Et quand on regarde les unités de jeu de puissance potentielles, la première pourrait ressembler à ceci :
Nick Suzuki
Cole Caufield
Ivan Demidov
Lane Hutson
Patrik Laine
C’est une formation terrifiante sur papier, mais cela signifie que Slafkovský, Bolduc et Dach devront attendre leur tour avec Noah Dobson sur la 2e unité. À moins que Renaud Lavoie ait raison et que Dobson soit sur la première unité et Hutson sur la 2e. Mais personne n'y croit.
Une annonce planifiée?
Le fait que cette annonce sorte via Jonathan Bernier et non via une conférence de presse ou un point de presse de l’équipe soulève aussi des questions.
Est-ce que cette fuite était planifiée par l’état-major? Est-ce que Kent Hughes et Jeff Gorton cherchent à sécuriser psychologiquement Demidov en lui montrant dès maintenant qu’il est un joueur-clé? Ou au contraire, est-ce une façon de tester la réaction du vestiaire et de la base partisane?
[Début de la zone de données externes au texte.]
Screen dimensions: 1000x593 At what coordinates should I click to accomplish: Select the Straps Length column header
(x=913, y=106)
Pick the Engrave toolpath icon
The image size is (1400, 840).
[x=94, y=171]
Ou est-ce seulement l'opinion d'un journaliste qui fait comme s'il avait une info exclusive?
Dans tous les cas, c’est un pari risqué.
Avec autant d’attentes, Ivan Demidov devra livrer la marchandise dès les premières semaines. Il n’aura pas le droit à une séquence de dix matchs sans produire, comme l’a vécu Slafkovský à ses débuts. Il ne sera pas protégé. Il sera jugé comme un vétéran.
Et c’est aussi là que l’on voit le poids du narratif : quand Bernier écrit que Demidov est le seul des 26 joueurs au camp des recrues qui n’a rien à prouver, il vient de définir toute la saison du jeune russe. Le Canadien le traite déjà comme une star. À lui maintenant de le prouver.
Ce n’est pas qu’une bombe tactique. C’est un changement de scénario. Pour la première fois depuis le début de la reconstruction, le CH traite une recrue comme un joueur d’élite avant même qu’il ait disputé un seul match régulier. Fini les précautions. Fini le développement patient. Avec Ivan Demidov, Montréal parie gros. Et mise tout.
Et pour Juraj Slafkovský, cette décision vient de leur faire comprendre une chose :
L’ère Demidov ne fait que commencer. Et elle ne laissera personne indemne.